(Saved entries)
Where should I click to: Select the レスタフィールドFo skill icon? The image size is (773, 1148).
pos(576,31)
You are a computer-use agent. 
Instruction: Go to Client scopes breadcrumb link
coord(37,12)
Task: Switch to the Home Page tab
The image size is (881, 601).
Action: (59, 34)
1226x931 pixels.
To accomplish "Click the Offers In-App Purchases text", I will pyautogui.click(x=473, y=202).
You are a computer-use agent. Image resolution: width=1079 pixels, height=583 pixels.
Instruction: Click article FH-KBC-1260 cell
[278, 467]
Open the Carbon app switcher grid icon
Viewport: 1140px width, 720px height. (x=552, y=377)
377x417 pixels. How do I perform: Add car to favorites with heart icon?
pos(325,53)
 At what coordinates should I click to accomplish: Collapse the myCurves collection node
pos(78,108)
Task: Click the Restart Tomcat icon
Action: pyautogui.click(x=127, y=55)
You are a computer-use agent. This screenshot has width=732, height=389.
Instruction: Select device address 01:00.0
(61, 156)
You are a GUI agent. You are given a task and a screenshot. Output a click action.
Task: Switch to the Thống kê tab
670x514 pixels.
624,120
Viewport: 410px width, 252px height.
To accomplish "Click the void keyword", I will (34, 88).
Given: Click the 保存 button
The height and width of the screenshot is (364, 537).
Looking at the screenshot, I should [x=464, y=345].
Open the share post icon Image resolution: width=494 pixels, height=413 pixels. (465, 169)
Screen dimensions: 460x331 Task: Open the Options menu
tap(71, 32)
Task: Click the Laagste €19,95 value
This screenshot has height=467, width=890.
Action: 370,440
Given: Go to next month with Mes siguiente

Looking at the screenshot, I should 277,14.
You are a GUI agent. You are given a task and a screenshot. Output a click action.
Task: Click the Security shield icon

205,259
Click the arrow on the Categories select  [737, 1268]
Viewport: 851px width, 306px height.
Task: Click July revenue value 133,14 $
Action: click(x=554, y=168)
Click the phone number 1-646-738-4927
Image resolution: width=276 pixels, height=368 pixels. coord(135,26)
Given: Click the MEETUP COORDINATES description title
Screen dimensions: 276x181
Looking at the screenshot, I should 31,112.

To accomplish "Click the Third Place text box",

What is expected:
Output a faithful copy of every entry, keeping each line as written.

Exercise response:
Where should I click to: Select the レスタフィールドFo skill icon? The image size is (773, 1148).
pos(576,31)
You are a computer-use agent. 
Instruction: Go to Client scopes breadcrumb link
coord(37,12)
Task: Switch to the Home Page tab
The image size is (881, 601).
Action: (59, 34)
1226x931 pixels.
To accomplish "Click the Offers In-App Purchases text", I will pyautogui.click(x=473, y=202).
You are a computer-use agent. Image resolution: width=1079 pixels, height=583 pixels.
Instruction: Click article FH-KBC-1260 cell
[278, 467]
Open the Carbon app switcher grid icon
Viewport: 1140px width, 720px height. (x=552, y=377)
377x417 pixels. How do I perform: Add car to favorites with heart icon?
pos(325,53)
 At what coordinates should I click to accomplish: Collapse the myCurves collection node
pos(78,108)
Task: Click the Restart Tomcat icon
Action: pyautogui.click(x=127, y=55)
You are a computer-use agent. This screenshot has width=732, height=389.
Instruction: Select device address 01:00.0
(61, 156)
You are a GUI agent. You are given a task and a screenshot. Output a click action.
Task: Switch to the Thống kê tab
670x514 pixels.
624,120
Viewport: 410px width, 252px height.
To accomplish "Click the void keyword", I will (34, 88).
Given: Click the 保存 button
The height and width of the screenshot is (364, 537).
Looking at the screenshot, I should [x=464, y=345].
Open the share post icon Image resolution: width=494 pixels, height=413 pixels. (465, 169)
Screen dimensions: 460x331 Task: Open the Options menu
tap(71, 32)
Task: Click the Laagste €19,95 value
This screenshot has height=467, width=890.
Action: 370,440
Given: Go to next month with Mes siguiente

Looking at the screenshot, I should 277,14.
You are a GUI agent. You are given a task and a screenshot. Output a click action.
Task: Click the Security shield icon

205,259
Click the arrow on the Categories select  [737, 1268]
Viewport: 851px width, 306px height.
Task: Click July revenue value 133,14 $
Action: click(x=554, y=168)
Click the phone number 1-646-738-4927
Image resolution: width=276 pixels, height=368 pixels. coord(135,26)
Given: Click the MEETUP COORDINATES description title
Screen dimensions: 276x181
Looking at the screenshot, I should 31,112.

To accomplish "Click the Third Place text box",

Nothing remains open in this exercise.